Pick out each line in the rows below that contains the word "perform" and copy it in full.
──────── Extracted material
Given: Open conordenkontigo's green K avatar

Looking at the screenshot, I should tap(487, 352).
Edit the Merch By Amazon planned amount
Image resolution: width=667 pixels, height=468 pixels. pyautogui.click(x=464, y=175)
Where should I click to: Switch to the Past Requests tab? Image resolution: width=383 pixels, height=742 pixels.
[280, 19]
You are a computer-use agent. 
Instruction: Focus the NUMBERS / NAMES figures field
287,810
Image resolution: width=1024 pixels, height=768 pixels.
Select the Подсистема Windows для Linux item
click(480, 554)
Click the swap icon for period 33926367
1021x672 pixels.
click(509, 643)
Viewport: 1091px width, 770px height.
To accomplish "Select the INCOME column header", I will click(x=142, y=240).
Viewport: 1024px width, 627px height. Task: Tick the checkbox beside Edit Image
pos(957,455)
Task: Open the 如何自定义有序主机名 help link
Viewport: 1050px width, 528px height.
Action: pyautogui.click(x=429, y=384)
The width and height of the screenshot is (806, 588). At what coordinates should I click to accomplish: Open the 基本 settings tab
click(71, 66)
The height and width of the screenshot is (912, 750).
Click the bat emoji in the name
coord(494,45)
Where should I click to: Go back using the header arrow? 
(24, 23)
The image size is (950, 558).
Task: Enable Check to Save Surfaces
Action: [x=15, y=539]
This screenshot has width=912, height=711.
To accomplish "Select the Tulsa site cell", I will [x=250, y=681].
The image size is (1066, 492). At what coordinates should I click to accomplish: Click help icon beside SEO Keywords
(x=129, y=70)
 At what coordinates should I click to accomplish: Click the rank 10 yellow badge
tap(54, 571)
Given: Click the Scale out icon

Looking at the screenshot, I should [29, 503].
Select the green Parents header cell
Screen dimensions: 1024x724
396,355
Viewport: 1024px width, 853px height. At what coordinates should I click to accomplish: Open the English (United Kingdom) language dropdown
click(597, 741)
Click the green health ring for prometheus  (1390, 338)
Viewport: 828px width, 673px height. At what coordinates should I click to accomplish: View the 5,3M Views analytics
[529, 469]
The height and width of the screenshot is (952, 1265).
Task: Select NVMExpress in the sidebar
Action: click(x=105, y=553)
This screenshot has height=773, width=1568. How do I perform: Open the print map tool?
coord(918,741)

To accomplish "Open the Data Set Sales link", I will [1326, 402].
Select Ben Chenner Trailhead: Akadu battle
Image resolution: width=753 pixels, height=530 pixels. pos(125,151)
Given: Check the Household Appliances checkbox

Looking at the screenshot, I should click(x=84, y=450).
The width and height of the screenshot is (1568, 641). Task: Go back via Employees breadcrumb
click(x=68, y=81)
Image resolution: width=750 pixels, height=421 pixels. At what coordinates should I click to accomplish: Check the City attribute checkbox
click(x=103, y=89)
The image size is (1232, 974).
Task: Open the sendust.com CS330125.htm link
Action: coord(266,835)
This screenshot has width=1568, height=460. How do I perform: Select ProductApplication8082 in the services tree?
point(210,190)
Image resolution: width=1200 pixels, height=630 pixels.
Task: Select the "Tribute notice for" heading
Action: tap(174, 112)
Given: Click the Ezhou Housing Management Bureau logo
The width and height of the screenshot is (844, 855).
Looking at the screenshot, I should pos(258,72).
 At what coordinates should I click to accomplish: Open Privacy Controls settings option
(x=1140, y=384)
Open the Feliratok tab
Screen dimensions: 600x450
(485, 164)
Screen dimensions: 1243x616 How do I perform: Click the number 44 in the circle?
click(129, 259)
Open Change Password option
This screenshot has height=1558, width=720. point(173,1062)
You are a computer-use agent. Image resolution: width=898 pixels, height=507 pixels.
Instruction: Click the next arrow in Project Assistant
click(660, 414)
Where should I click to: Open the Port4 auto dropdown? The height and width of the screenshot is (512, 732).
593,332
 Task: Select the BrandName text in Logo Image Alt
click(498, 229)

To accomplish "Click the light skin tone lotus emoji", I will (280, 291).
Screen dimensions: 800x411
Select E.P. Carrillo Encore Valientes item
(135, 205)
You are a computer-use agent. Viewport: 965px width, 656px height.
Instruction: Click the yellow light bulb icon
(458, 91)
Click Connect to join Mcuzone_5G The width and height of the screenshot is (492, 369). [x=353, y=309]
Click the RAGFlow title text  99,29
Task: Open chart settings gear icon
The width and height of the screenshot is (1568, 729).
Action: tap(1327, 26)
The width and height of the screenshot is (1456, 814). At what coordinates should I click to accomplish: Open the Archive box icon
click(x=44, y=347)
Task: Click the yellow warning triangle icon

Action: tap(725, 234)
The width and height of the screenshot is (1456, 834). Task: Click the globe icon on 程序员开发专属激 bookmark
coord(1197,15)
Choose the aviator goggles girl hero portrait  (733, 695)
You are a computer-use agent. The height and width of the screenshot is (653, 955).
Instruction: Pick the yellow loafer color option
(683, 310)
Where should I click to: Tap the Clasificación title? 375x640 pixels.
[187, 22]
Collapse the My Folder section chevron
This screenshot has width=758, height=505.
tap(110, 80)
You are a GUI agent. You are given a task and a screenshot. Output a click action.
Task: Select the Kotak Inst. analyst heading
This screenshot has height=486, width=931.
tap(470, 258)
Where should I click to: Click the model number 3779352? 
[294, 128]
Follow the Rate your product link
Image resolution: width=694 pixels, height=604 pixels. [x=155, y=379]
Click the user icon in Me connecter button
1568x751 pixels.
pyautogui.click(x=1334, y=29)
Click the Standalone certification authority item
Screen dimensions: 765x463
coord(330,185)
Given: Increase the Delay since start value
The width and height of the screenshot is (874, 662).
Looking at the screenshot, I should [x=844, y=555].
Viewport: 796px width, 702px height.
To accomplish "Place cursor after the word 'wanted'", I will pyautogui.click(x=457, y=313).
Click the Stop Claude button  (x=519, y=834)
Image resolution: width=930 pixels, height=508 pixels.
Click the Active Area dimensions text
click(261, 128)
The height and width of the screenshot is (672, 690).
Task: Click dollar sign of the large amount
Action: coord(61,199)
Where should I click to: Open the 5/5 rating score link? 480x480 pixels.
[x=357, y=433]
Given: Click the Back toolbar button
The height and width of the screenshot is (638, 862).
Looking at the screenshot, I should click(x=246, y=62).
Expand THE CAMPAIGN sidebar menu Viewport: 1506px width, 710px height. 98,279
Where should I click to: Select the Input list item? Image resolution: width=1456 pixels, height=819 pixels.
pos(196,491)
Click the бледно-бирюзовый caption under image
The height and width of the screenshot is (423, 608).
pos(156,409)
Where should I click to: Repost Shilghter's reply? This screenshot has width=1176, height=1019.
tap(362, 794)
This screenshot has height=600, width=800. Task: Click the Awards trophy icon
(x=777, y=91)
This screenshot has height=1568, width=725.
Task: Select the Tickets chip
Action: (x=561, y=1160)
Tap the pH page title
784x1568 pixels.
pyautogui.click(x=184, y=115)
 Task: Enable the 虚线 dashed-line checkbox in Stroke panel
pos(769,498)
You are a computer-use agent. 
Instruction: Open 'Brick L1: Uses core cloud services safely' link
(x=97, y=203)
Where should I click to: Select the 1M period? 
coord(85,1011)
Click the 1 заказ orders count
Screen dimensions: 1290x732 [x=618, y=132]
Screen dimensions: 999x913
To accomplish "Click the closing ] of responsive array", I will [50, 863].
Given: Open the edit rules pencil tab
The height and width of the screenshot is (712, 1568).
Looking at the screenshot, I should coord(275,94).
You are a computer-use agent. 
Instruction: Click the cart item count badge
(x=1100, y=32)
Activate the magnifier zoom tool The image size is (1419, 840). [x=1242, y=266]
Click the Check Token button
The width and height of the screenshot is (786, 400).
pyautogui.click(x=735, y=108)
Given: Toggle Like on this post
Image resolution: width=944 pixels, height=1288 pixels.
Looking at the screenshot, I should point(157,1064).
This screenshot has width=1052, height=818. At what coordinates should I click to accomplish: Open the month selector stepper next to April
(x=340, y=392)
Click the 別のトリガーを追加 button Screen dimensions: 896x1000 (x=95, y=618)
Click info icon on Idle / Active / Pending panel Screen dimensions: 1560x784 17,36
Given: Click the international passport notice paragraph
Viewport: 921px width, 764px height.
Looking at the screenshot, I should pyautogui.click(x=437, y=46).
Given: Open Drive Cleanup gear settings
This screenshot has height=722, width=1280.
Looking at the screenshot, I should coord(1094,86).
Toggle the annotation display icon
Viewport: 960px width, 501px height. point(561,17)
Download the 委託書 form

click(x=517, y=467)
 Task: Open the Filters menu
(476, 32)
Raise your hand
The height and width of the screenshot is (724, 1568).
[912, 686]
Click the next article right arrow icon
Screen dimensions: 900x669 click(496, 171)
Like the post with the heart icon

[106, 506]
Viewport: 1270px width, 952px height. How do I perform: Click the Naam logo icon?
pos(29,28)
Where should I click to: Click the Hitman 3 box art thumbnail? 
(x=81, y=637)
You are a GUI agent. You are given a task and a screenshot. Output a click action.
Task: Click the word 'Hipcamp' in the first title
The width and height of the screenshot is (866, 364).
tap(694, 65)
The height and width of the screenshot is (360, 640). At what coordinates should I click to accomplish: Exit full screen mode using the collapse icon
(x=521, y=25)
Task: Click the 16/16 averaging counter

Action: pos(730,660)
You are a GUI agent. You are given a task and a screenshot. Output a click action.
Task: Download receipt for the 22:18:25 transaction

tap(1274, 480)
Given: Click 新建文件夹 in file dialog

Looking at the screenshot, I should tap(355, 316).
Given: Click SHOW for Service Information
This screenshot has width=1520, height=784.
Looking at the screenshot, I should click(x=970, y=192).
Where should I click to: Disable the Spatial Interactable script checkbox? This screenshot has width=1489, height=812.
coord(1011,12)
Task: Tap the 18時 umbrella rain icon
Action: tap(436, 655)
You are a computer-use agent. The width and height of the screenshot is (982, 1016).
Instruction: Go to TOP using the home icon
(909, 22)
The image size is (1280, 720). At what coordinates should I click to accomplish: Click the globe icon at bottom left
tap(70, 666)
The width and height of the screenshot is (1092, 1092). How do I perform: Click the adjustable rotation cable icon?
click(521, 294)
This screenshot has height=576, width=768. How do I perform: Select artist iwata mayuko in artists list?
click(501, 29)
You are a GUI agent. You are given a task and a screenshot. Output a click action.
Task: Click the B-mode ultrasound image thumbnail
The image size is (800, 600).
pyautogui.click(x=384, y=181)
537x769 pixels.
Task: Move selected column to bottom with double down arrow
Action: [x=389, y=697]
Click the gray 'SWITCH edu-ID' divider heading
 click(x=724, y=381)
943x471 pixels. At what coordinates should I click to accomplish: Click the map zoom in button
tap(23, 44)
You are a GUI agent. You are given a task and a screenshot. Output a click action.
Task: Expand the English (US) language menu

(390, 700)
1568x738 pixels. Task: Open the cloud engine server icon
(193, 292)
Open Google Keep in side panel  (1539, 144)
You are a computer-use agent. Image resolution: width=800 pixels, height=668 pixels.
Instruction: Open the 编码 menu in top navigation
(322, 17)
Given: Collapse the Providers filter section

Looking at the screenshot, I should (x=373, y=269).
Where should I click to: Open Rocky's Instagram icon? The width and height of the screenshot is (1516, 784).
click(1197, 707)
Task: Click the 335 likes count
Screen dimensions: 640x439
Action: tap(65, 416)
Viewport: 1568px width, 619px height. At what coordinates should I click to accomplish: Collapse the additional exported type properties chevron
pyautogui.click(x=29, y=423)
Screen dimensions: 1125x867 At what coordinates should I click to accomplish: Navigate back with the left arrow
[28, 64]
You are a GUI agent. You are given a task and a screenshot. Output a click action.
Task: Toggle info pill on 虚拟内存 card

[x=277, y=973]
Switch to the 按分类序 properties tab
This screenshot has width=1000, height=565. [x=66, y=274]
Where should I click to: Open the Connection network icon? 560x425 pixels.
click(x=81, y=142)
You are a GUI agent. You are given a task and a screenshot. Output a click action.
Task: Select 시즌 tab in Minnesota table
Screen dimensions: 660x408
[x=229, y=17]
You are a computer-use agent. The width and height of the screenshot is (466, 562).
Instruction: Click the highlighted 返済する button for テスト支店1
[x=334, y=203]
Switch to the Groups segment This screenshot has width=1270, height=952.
────────────────
Solution to this task:
This screenshot has height=773, width=1568. How do I perform: Open the print map tool?
This screenshot has width=1568, height=460. How do I perform: Select ProductApplication8082 in the services tree?
Screen dimensions: 1243x616 How do I perform: Click the number 44 in the circle?
Viewport: 1270px width, 952px height. How do I perform: Click the Naam logo icon?
The width and height of the screenshot is (1092, 1092). How do I perform: Click the adjustable rotation cable icon?
This screenshot has height=576, width=768. How do I perform: Select artist iwata mayuko in artists list?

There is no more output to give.